Die einzige Hilfe ist für viele Palästinenser zur Todesfalle geworden

WHO und NGOs warnen vor Hungertoten im Gazastreifen

Donnerstag, 24. Juli 2025 | 04:09 Uhr

Von: APA/AFP/dpa

Die Weltgesundheitsorganisation und mehr als 100 Hilfsorganisationen haben angesichts der verheerenden Lage im Gazastreifen wegen Israels Krieg gegen die militante Palästinenserorganisation Hamas vor einer tödlichen Hungersnot im Gazastreifen gewarnt. “Die 2,1 Millionen Menschen, die im Kriegsgebiet Gaza gefangen sind, sehen sich neben Bomben und Kugeln mit einem weiteren Killer konfrontiert: dem Hungertod”, sagte WHO-Chef Tedros Adhanom Ghebreyesus am Mittwoch in Genf.

▶ **MATERIAL ERKUNDEN**
(A) Wie viele Menschen sind laut dem Text über die Hungersnot im Gazastreifen im Kriegsgebiet gefangen?
(B) Fassen Sie den Text über die drohende Hungersnot im Gazastreifen in zwei Sätzen zusammen.
(C) Setzen Sie den Text über die Hungerwarnungen für den Gazastreifen nach seinem letzten Satz fort.

▶ **EXTRAHIERTE DATEN**
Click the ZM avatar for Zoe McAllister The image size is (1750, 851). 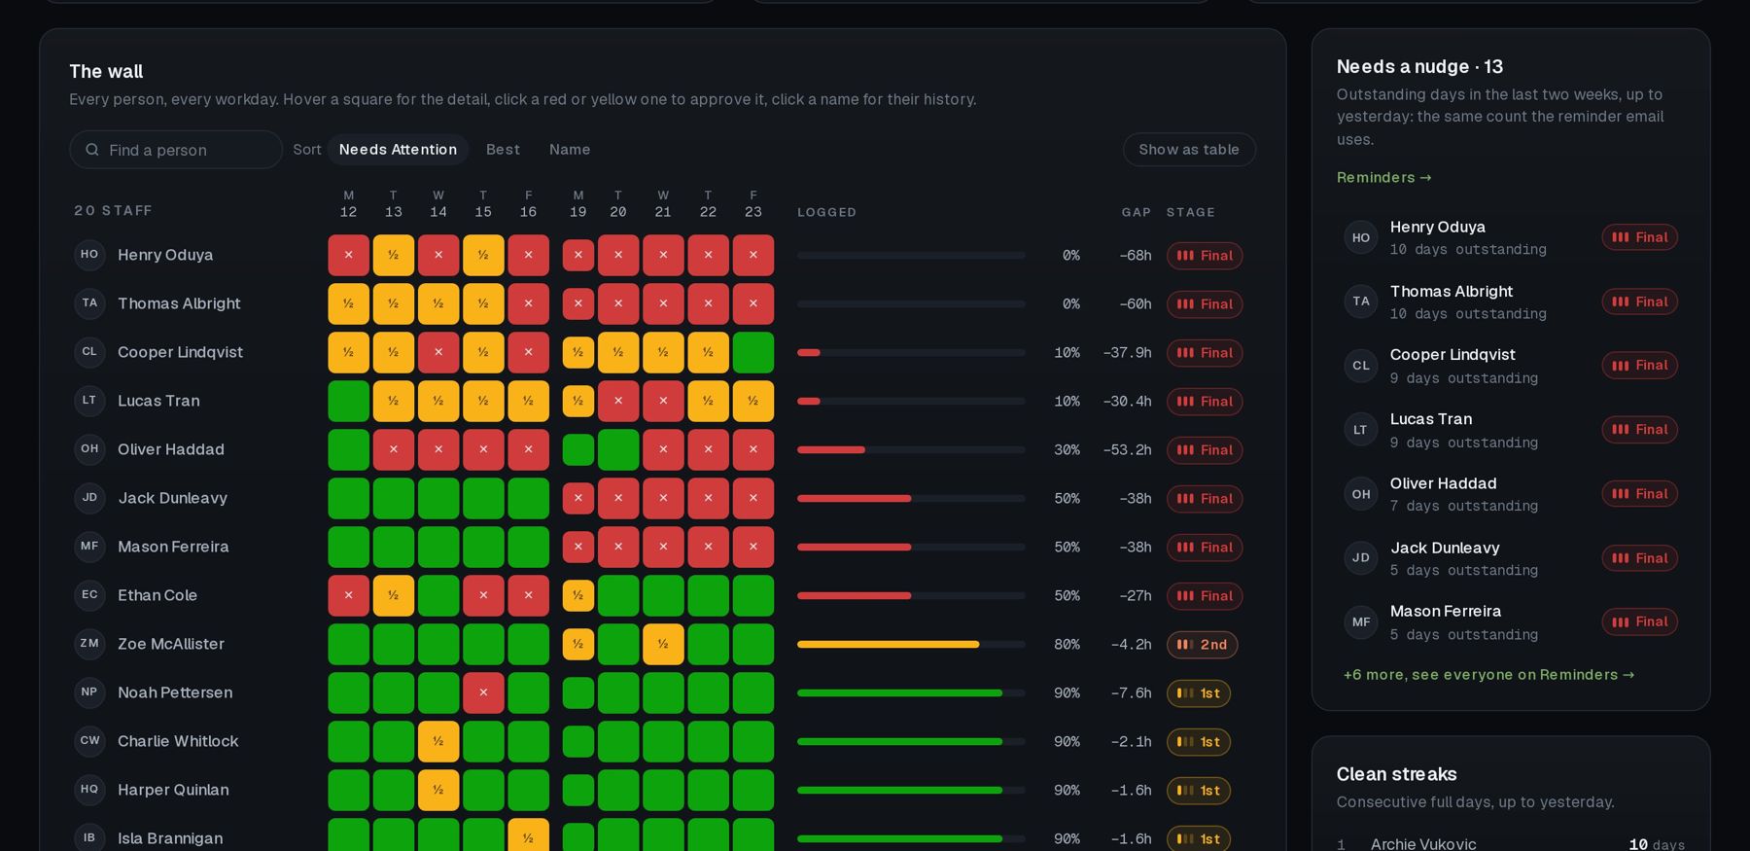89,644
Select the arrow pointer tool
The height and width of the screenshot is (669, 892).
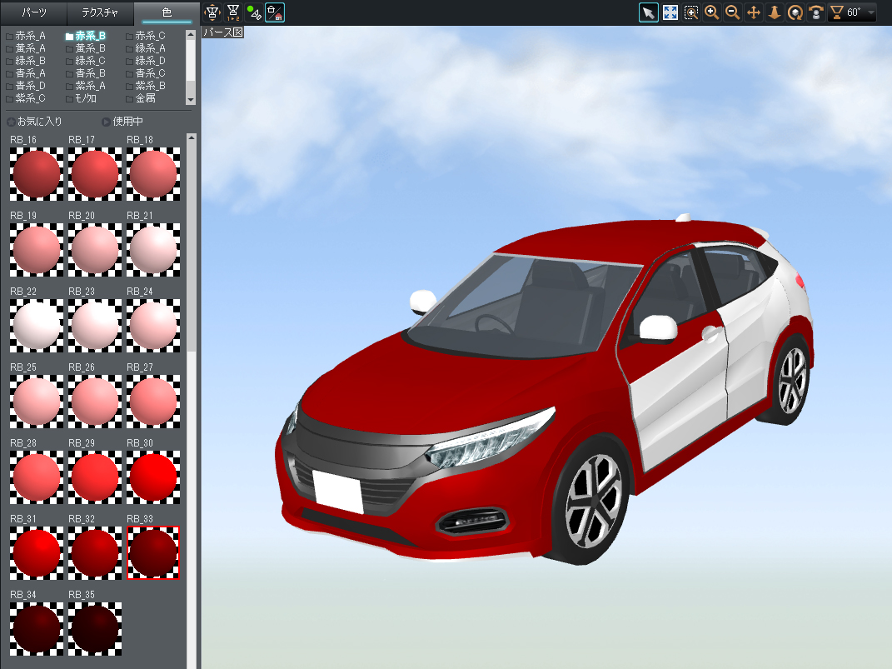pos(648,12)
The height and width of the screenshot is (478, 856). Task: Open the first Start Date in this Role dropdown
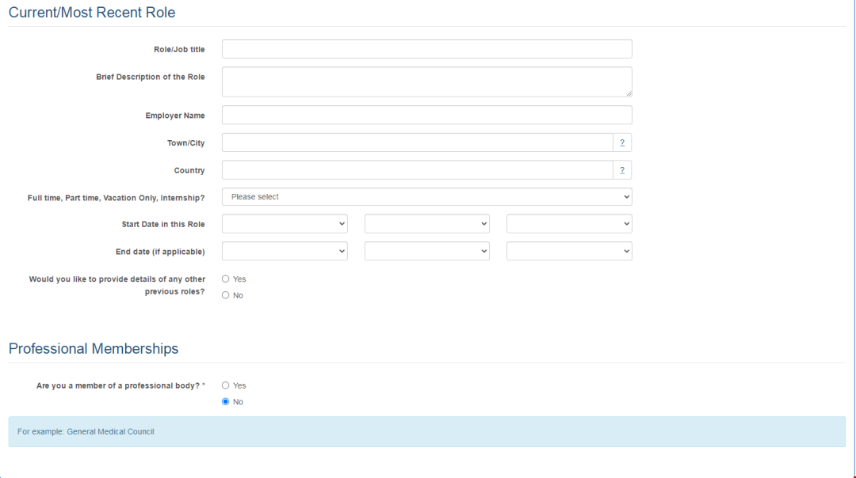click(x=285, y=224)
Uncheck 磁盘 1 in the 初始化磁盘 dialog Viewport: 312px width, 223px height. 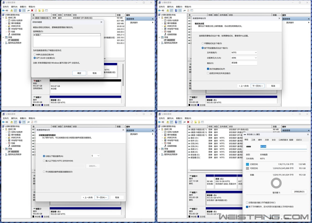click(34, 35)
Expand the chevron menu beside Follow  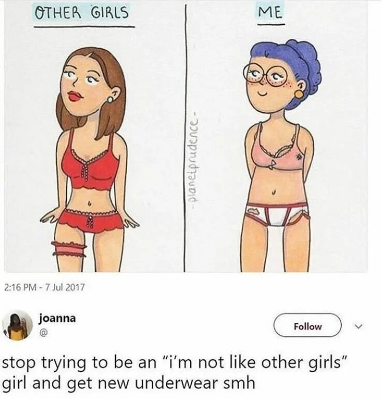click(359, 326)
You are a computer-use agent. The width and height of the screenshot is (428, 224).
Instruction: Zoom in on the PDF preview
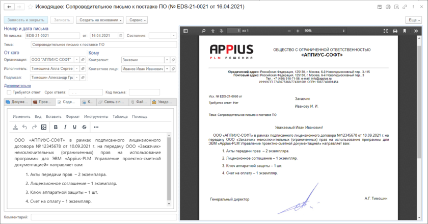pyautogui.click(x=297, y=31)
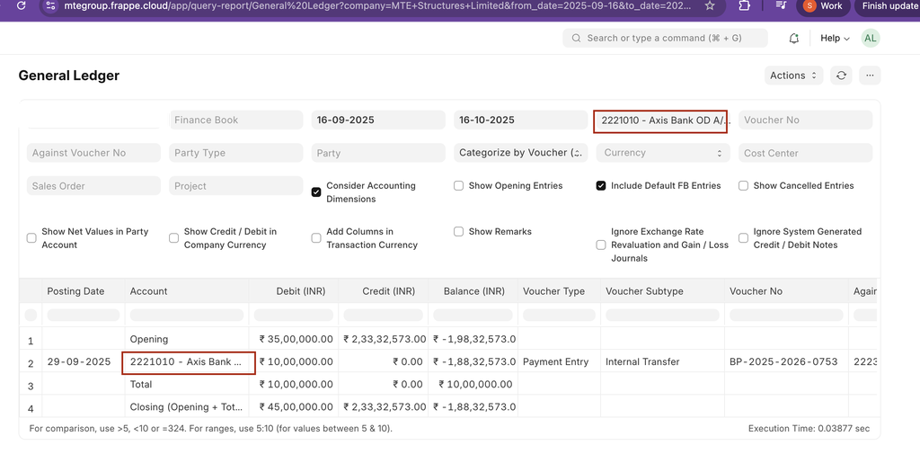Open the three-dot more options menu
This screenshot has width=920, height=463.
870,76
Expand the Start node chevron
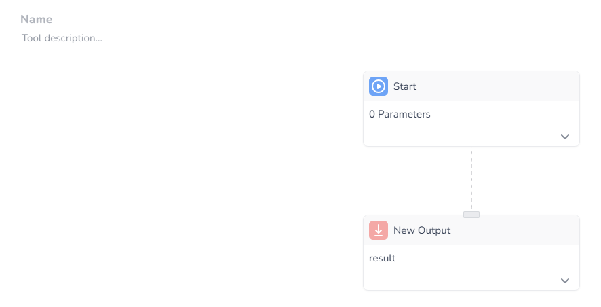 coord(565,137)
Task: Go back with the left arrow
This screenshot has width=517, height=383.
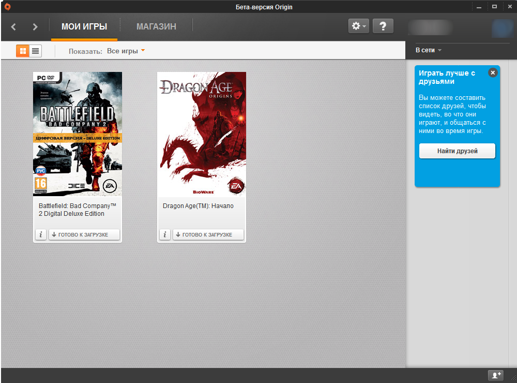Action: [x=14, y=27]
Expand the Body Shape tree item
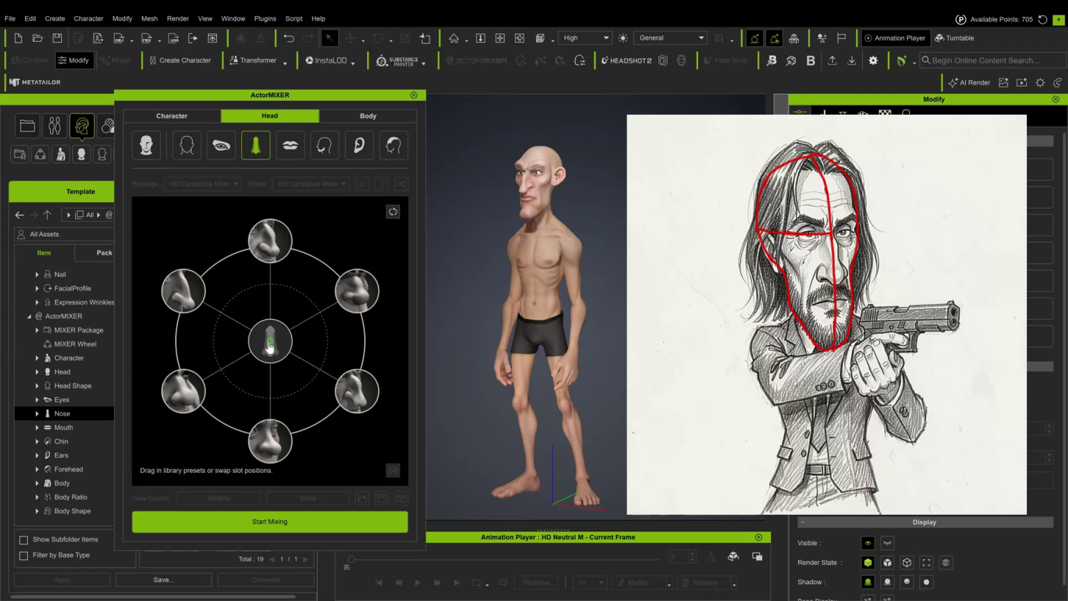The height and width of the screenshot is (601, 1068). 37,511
--
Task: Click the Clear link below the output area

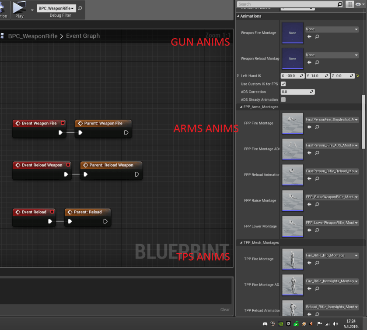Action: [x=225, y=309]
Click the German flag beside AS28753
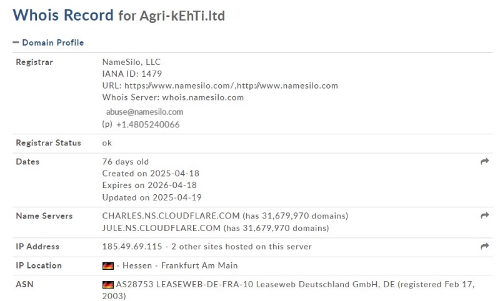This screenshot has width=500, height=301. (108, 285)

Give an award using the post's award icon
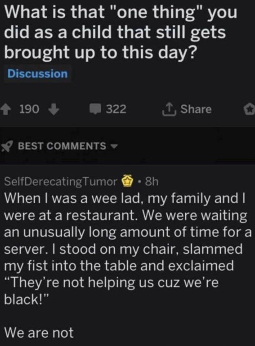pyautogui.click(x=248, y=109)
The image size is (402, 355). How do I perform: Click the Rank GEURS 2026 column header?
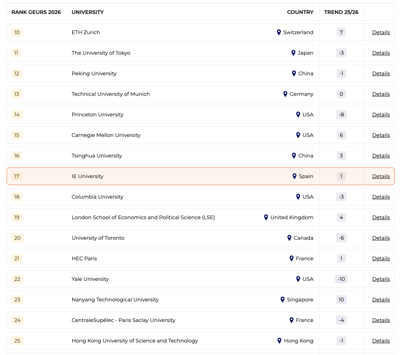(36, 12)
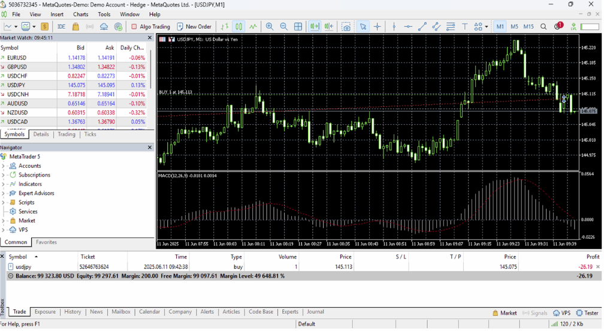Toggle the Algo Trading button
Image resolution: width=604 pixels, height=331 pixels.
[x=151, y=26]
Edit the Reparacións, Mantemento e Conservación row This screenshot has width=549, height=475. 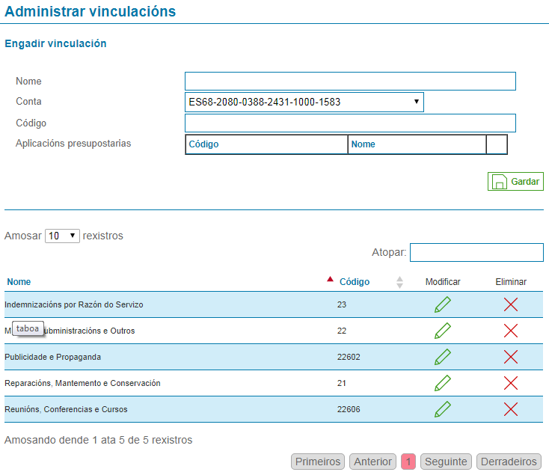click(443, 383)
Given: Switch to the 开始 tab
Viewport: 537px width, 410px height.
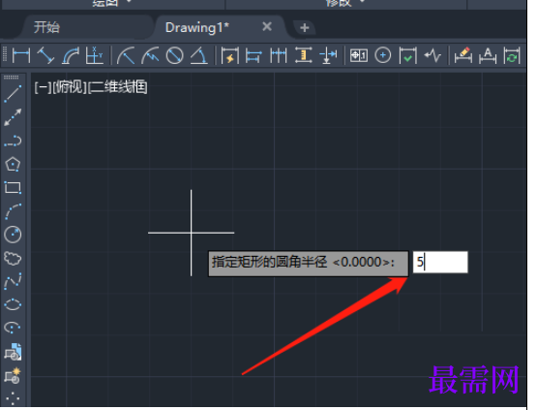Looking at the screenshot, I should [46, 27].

▶ **ERGEBNISSE**
(A) 2,1 Millionen Menschen.

(B) Die Weltgesundheitsorganisation und mehr als 100 Hilfsorganisationen haben wegen der verheerenden Lage infolge von Israels Krieg gegen die Hamas vor einer tödlichen Hungersnot im Gazastreifen gewarnt. WHO-Chef Tedros Adhanom Ghebreyesus sagte am Mittwoch in Genf, die 2,1 Millionen Menschen im Kriegsgebiet seien neben Bomben und Kugeln nun auch mit dem Hungertod konfrontiert.

(C)
“Wir erleben täglich einen Anstieg der Todesfälle aufgrund von Unterernährung”, warnte der WHO-Direktor. Seit Mitte Juli seien die Zentren überfüllt, die Kinder mit akuter Unterernährung aufnehmen. Sie hätten nicht genügend Spezialnahrung, um sie notdürftig zu versorgen. Seit Anfang des Jahres seien mindestens 21 Kindern unter fünf Jahren durch Mangelernährung gestorben. Diese Fälle habe die WHO selbst dokumentiert. Nach Angaben des Welternährungsprogramms (WFP) lebt inzwischen ein Viertel der Bevölkerung “unter hungernotähnlichen Bedingungen”.

111 Hilfsorganisationen befürchten “Massenhungersnot”

Zuvor hatten bereits 111 Organisationen in einer gemeinsamen Erklärung auf die Gefahr einer “Massenhungersnot” im Gazastreifen hingewiesen. In der Erklärung hieß es, dass “unsere Kollegen und die Menschen, denen wir helfen, dahinsiechen”. Zu den Unterzeichnern gehören Ärzte ohne Grenzen (MSF), Save the Children und Oxfam.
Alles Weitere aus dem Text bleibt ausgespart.